Work in Progress: Immersive First-Year Experience for Bioengineering Curricula
Author(s) -
Jennifer Amos,
Marcia Pool,
Karin Jensen,
John A. Vozenilek
Publication year - 2016
Language(s) - English
Resource type - Conference proceedings
DOI - 10.18260/p.27015
Subject(s) - internship , curriculum , medical education , session (web analytics) , health care , professional development , identity (music) , psychology , class (philosophy) , pedagogy , computer science , medicine , political science , physics , artificial intelligence , world wide web , acoustics , law
Many students choose a college major based on difficulty, selectivity, popularity, or their interpretation of the major and interest in the subject matter. Most students do not begin seeking experiences related to their profession until later in their college career. However, developing an understanding of the professional opportunities while also participating in activities related to the major allows students to solidify their choice of major, begin developing their professional identity, and begin defining their professional goals. To assist students in developing their professional identity and behavior, an immersive, first-year experience with shadowing components was developed to renovate the Introduction to Bioengineering course at the University of Illinois at Urbana-Champaign. This type of experience is designed to expose students to the professional environment with a didactic and self-reflective curriculum, thereby supporting students in their early professional development. The class was taken from a passive seminar series that broadly covered the bioengineering field to one split into three careercentered foci, each with an overview and experience: i) Industry with topics in career fair strategies, networking, information literacy, and corporate skills with a simulated industry internship to create artificial membrane for kidney dialysis, ii) Healthcare professions with topics in healthcare operations, emergency medicine, inpatient care, and electronic medical records with a clinical shadowing experience, and iii) Research with topics in experimental design, ethics, scientific literature, and translating technologies with a research laboratory shadowing experience.

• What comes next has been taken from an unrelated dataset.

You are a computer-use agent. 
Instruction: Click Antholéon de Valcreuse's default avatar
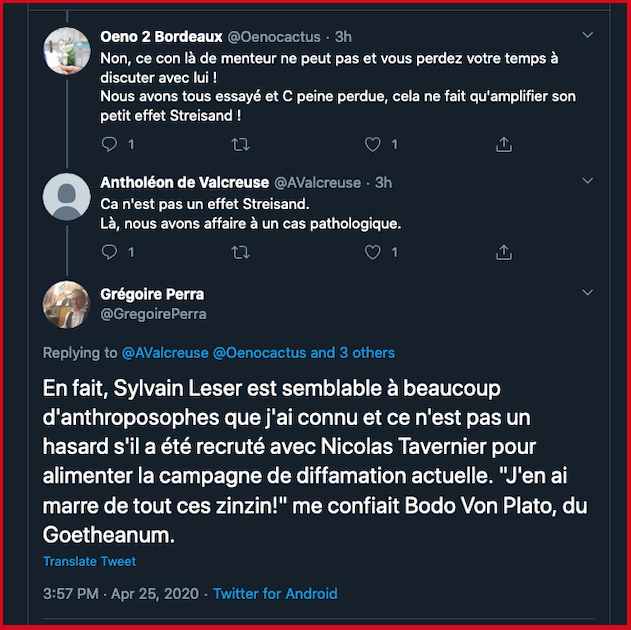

Students self-selected into the three sections during an advising session and were asked to provide information before classes started to help facilitate setting up the shadowing experiences. Each section had the same number of lecture and immersion hours outside of class. Assignments, which consisted of weekly reflective journals, participation, and a group poster reviewing the experience, were also kept similar between the sections. Surveys were administered at the end of the experience in order to capture students’ perceived professional formation, career identity, commitment to major, and overall satisfaction with the course.